Quantum Computing in Silicon Achieves 99 Percent Accuracy

Australian researchers have had a breakthrough in quantum computing, proving that nearly error-free processing is possible, which could lead to the possibility of silicon-based quantum machines whose manufacture could be compatible with today’s semiconductor manufacturing technology. “Our operations were 99 percent error-free,” said University of New South Wales (UNSW Sydney) professor Andrea Morello, who led the work with partners in the U.S., Japan, Egypt, and at the University of Technology Sydney (UTS) and the University of Melbourne. “When the errors are so rare, it becomes possible to detect them and correct them when they occur.”

Morello’s paper is one of three published last week in Nature confirming that “robust, reliable quantum computing in silicon is now a reality,” according to SciTech Daily.

“This shows that it is possible to build quantum computers that have enough scale, and enough power, to handle meaningful computation,” Morello said in an announcement on the UNSW Sydney website. The team’s goal is building a universal quantum computer that will be appropriate for general use.

The universal approach, which utilizes a gate model, is one of two basic types of quantum computer. The other type, quantum annealers, were the first to market in 2011, but can only be used for one function. A step up from annealers are the so-called “analog simulators,” which utilize about 100 qubits.

In 2020, IBM, Google, Microsoft, Rigetti, Honeywell and IonQ were developing analog quantum computers, and there seemed to be a general belief that the approach would result in the first quantum computers that could both exponentially outperform today’s computers and be brought to market on a broad scale. Last year, the buzz shifted to the universal approach, which requires in excess of 100,000 qubits and is still a long way off.

In October, IBM claimed to be the first company to crack 100 qubits with its Eagle processor. In May, Google shared with The Wall Street Journal “plans to spend several billion dollars to build a quantum computer by 2029 that can perform large-scale business and scientific calculations without errors,” then wrote in a company blog post that to reach its goal it will build a machine with “1,000,000 physical qubits that work in concert inside a room-sized error-corrected quantum computer.”

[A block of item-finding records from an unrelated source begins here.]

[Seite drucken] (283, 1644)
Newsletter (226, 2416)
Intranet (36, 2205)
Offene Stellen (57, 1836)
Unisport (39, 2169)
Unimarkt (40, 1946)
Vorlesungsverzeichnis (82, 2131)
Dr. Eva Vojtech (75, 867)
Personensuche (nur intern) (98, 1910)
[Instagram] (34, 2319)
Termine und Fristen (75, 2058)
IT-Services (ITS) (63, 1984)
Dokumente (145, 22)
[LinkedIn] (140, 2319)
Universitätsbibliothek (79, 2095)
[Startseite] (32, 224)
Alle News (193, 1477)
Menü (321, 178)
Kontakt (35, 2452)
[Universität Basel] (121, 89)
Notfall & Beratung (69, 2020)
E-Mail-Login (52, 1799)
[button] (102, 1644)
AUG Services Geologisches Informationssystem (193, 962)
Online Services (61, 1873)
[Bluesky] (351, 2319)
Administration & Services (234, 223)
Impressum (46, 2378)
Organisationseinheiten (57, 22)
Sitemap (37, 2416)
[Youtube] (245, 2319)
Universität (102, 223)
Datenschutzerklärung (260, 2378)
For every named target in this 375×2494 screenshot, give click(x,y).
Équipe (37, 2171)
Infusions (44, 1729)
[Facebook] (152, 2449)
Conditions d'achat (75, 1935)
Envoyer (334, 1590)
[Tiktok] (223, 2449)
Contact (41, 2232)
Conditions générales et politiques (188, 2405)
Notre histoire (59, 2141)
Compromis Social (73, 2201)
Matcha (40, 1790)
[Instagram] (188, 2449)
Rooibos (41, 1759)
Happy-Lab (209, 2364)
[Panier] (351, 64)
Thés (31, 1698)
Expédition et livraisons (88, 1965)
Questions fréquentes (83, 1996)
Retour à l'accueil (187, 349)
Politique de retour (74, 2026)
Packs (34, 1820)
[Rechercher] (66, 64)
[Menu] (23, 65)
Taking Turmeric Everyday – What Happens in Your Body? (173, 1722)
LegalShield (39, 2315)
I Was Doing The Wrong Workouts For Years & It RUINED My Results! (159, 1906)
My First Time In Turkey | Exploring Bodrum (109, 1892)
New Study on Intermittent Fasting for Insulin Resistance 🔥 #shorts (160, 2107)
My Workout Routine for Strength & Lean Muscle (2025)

The findings by UNSW and associates will likely help Google on its journey. The group seems to have come up with a novel approach to achieving accuracy out of notoriously unstable qubits, achieving one-qubit operation fidelity up to 99.95 percent and two-qubit fidelity of 99.37 percent in a three-qubit system comprised of an electron and two phosphorous atoms, introduced into silicon via ion implantation and entangled via a nuclear spin.

“If you have two nuclei that are connected to the same electron, you can make them do a quantum operation,” said Dr. Mateusz Madzik, one of the lead experimental authors. “While you don’t operate the electron, those nuclei safely store their quantum information [and] you have the option of making them talk to each other via the electron, to realize universal quantum operations that can be adapted to any computational problem,” Madzik explained in the UNSW statement.

Using an electron to wrap around the two nuclei of phosphorus atoms was a breakthrough, as detailed in the Nature paper. For while nuclear spins provide exceptionally good qubits, due to their extreme isolation from the environment, that feature made it difficult for the qubits to interact and perform quantum logic operations.

Morello had previously used nuclear spins to preserve quantum information in silicon for 35 seconds. “In the quantum world, 35 seconds is an eternity,” Morello said. “To give a comparison, in the famous Google and IBM superconducting quantum computers the lifetime is about a hundred microseconds — nearly a million times shorter.” However, their extreme isolation prevented the qubits from interacting with each other, making it seemingly impossible to perform actual computations.

“This really is an unlocking technology,” explained Dr. Serwan Asaad, another lead experimental author. “The nuclear spins are the core quantum processor. If you entangle them with the electron, then the electron can then be moved to another place and entangled with other qubit nuclei further afield, opening the way to making large arrays.”

The upshot, according to the UNSW announcement, is “semiconductor spin qubits in silicon are well-placed to become the platform of choice for reliable quantum computers. They are stable enough to hold quantum information for long periods and can be scaled up using techniques familiar from existing advanced semiconductor manufacturing technology.”